誰を犠牲にするかではない。なにを選ぶかではない。自分は、自分の望む事に、持ちうる力を行使する。
「オレは、旅立つ誰かと、それを見送る人達のために、この力を使う」
「母親の事は良いのか?」
「良くは無い。でも、十二番農地を捨てた自分なんて、母さんに見せたくない」
誇れる自分である事が誠意ならば、母親にだって、そうありたい。
「……分かった。今回の取り引きは諦めよう。いやはや、惜しい力だが仕方あるまい」
つらら姫は、一枚の紙を連人の手渡す。
「綾谷享が経営するカフェの地図だ。二階に自宅がある。急に行っても驚くだろうな。こちらから、一応の連絡はしておこう。さやとは、面会の申請をすれば会える。好きにしな」
「意外と優しいのな」
「なんだ?その失礼な発言は。……妾とて、国民にどう思われているかは知っている。だが、耐えて貰わねば困る。負債というのは、放置すればするほど、大きく膨らんでいく。今これを解消しなかったら、妾の次の女王の時代に、国民はもっと苦しむ事になる。負債は先代の愚行が招いた結果だ。妾には、同じ女王としての責任がある。誰が何と言おうと、残りの在位期間内に負債をゼロにしてやるぞ。お前もせいぜい、国家のために励むが良い」
堂々たるもの言い。彼女には、後ろめたい気持ちが何も無い。国民に誇れる女王として、彼女は君臨する。連人は直に対面し、彼女が誠意ある君主だと理解した。まだ、ちょっとだけ怖いけれど。
馬澄と合流し、連人は帰路に着く。
「女王様、おっかないけど良い人だな」
「ええ。根は優しい方ですよ。しかし、いかんせん普段の振る舞いがああなので……君が一人で謁見すると聞いて、肝を冷やしました」
優しいけど厳しい。情けはかけるが容赦しない。矛盾しているようで、していない。彼女は、そういう人なのだろう。
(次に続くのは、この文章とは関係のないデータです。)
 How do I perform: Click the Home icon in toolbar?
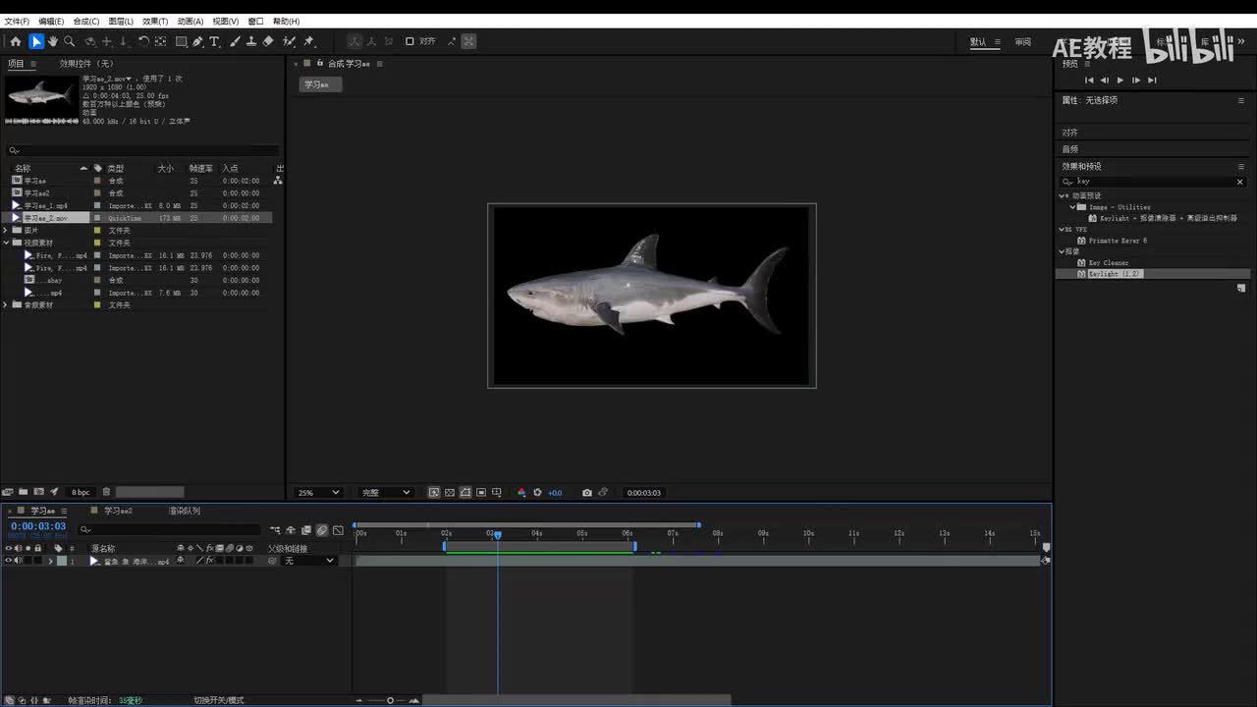click(16, 41)
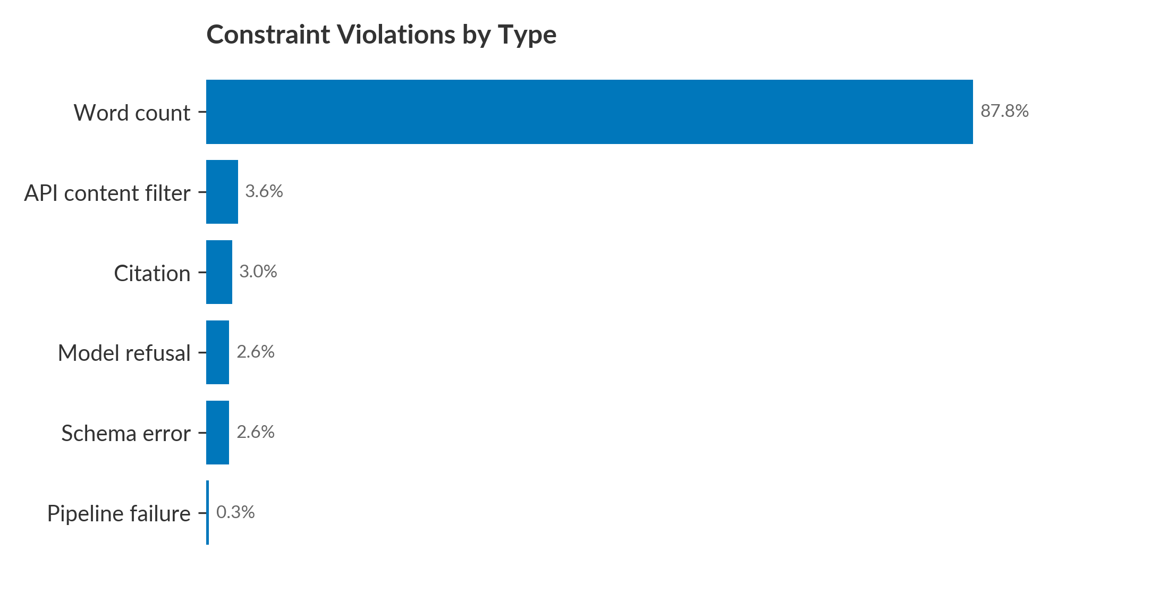This screenshot has height=592, width=1150.
Task: Click the Word count axis label
Action: [x=132, y=113]
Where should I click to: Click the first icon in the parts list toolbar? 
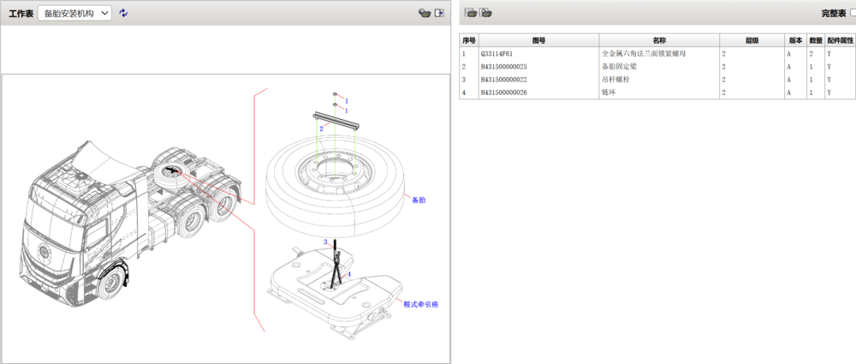click(x=471, y=13)
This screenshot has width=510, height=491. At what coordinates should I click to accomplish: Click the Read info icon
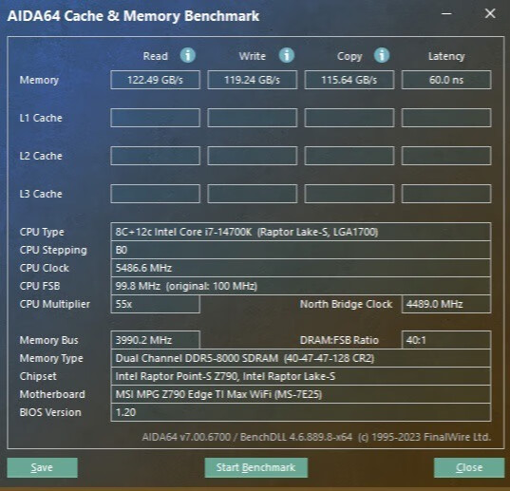click(188, 55)
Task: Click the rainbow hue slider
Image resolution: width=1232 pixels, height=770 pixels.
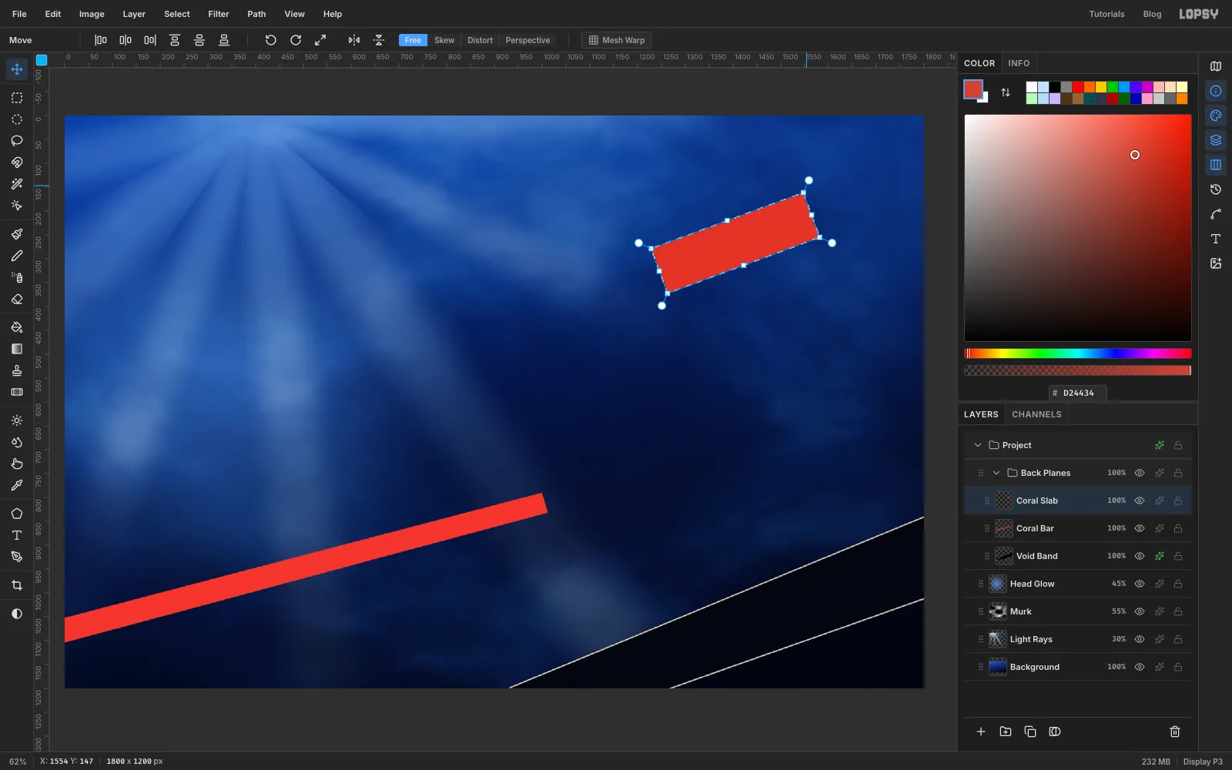Action: (x=1078, y=353)
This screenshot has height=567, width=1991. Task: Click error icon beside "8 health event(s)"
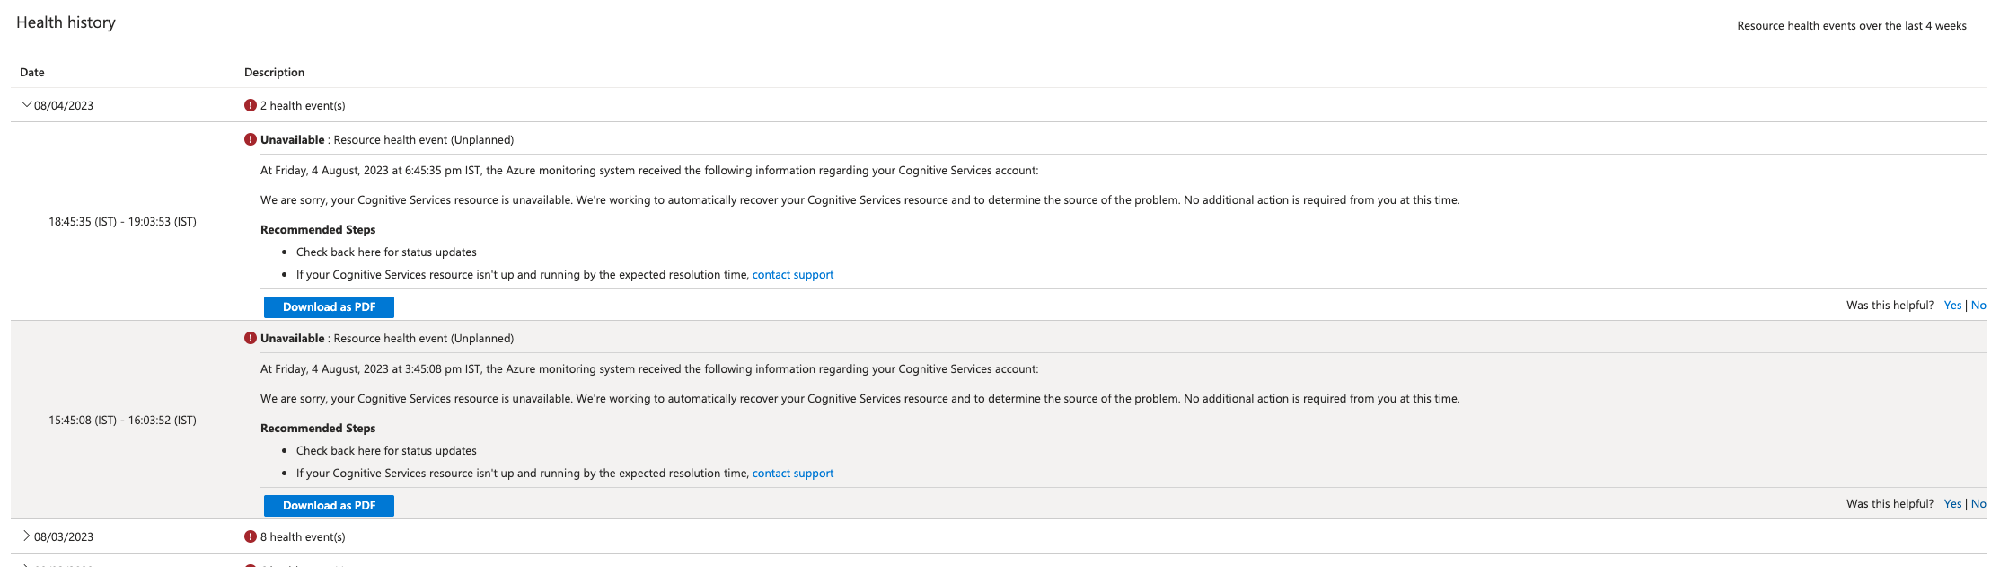click(x=251, y=536)
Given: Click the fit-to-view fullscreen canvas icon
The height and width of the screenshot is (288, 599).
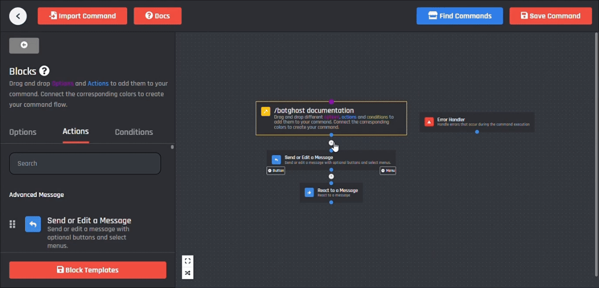Looking at the screenshot, I should tap(187, 261).
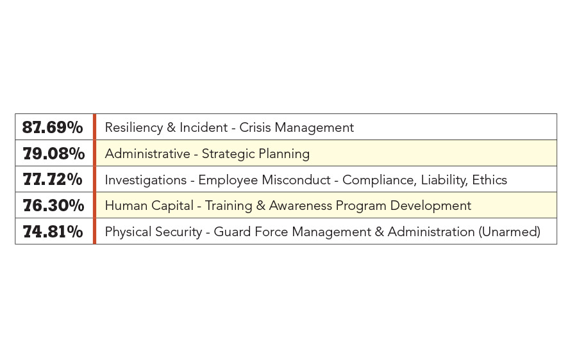
Task: Select the 79.08% percentage cell
Action: pos(53,154)
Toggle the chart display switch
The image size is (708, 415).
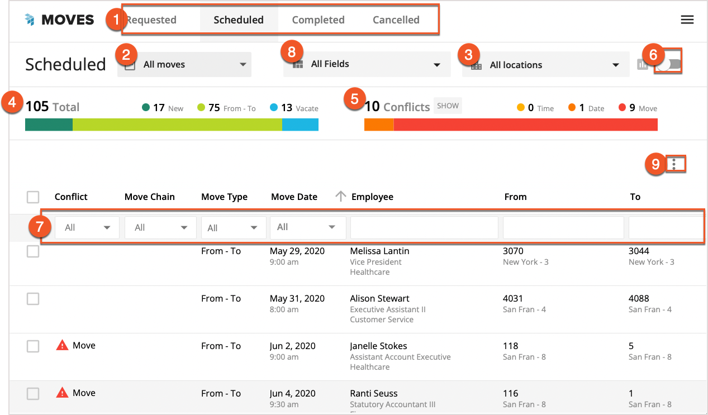coord(669,65)
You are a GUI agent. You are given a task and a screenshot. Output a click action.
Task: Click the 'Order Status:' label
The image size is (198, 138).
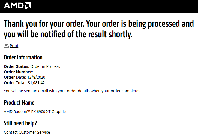pos(16,66)
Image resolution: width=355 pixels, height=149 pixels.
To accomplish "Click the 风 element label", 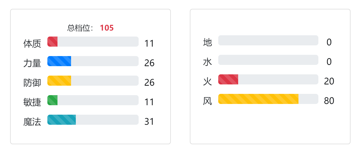I will coord(208,101).
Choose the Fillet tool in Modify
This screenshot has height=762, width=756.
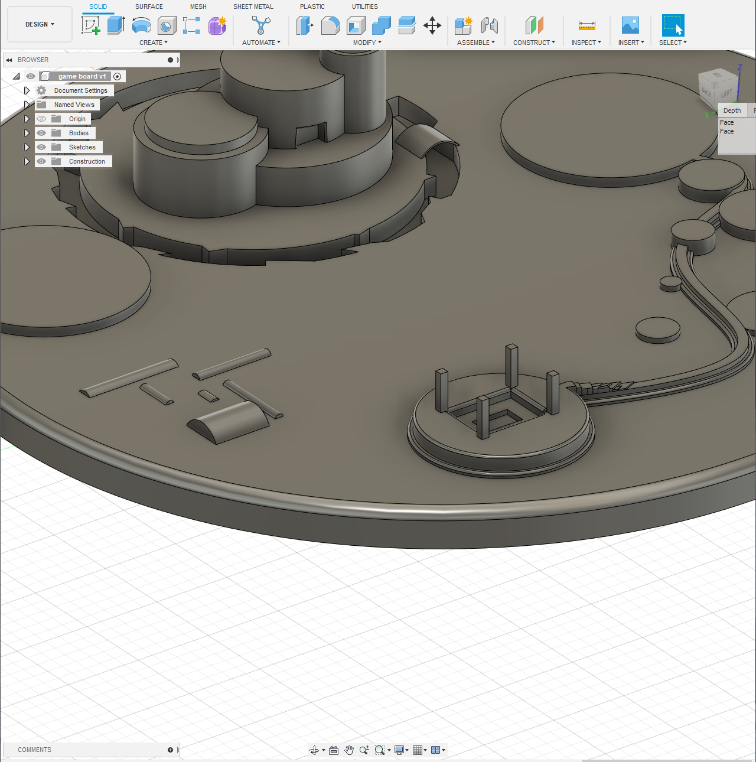pos(330,25)
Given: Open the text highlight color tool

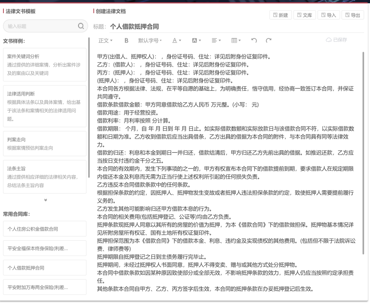Looking at the screenshot, I should coord(195,39).
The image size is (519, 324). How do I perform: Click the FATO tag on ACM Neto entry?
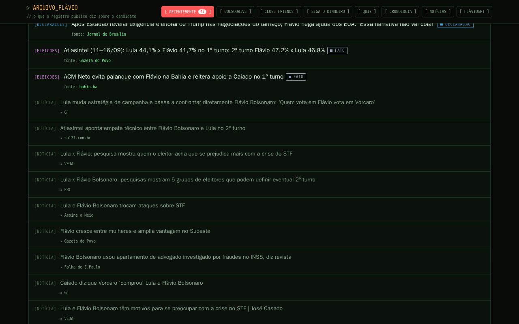[296, 77]
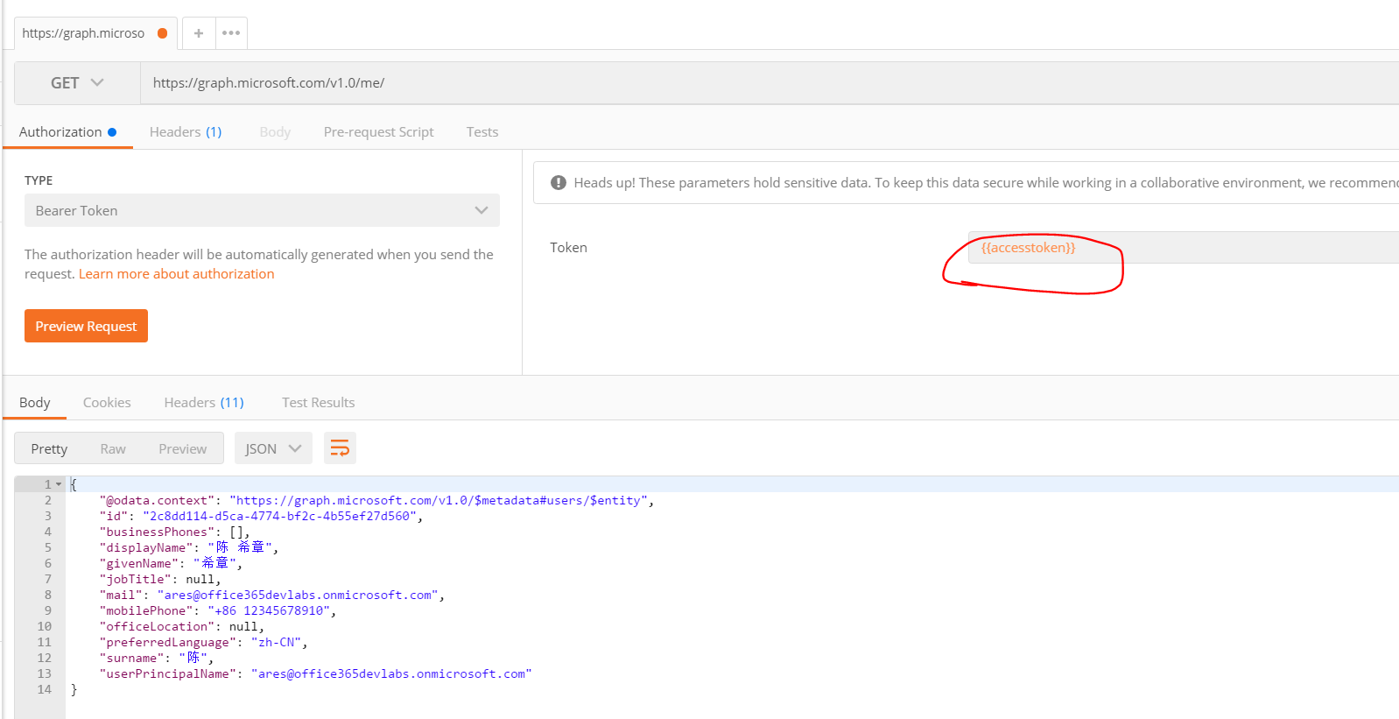View response Headers (11) tab

pyautogui.click(x=204, y=403)
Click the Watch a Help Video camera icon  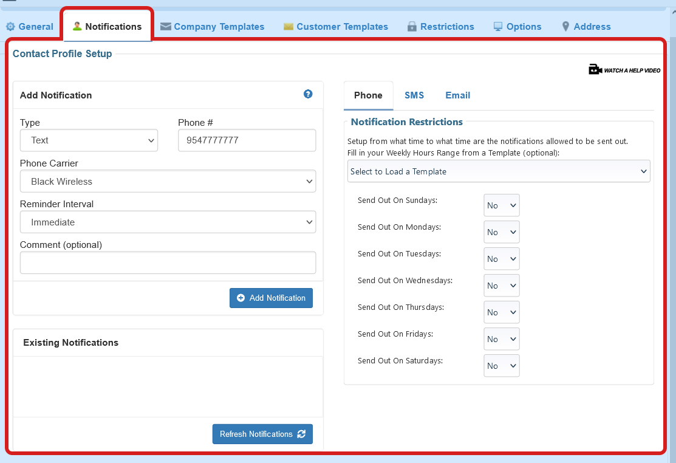coord(595,70)
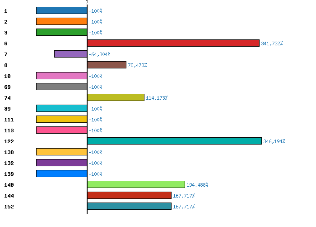Select the orange bar for row 2

coord(61,21)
それから数日後、連人は父の元を訪ねた。外観を見る限り、小さくて素朴な、普通のカフェのようだ。
「(何を話そう。十二年振り……何て言えば良いんだ?『久し振り』とかで良いのか?あーっ、緊張して来た)」
連人は、カフェの入り口まで来たというのに、扉を開ける決心がつかない。
「(えーっとえーっと……)」
「……連人、だろう?いつになったら入って来るんだ?」
扉を少し開け、父・綾谷享が顔を出す。
「父さん……」
「『父さん』かー。あの頃はまだ『パパ』って……」
「あああああっ。良いんだよ、昔の事は!」
「はははっ。うんうん」
茶化す父は、連人の頭に手を置く。
「良く来たね。元気そうで良かった」
「まあ……うん。そっちこそ」
何やら情け無い格好になってしまったが、連人は無事、父との再会を果たした。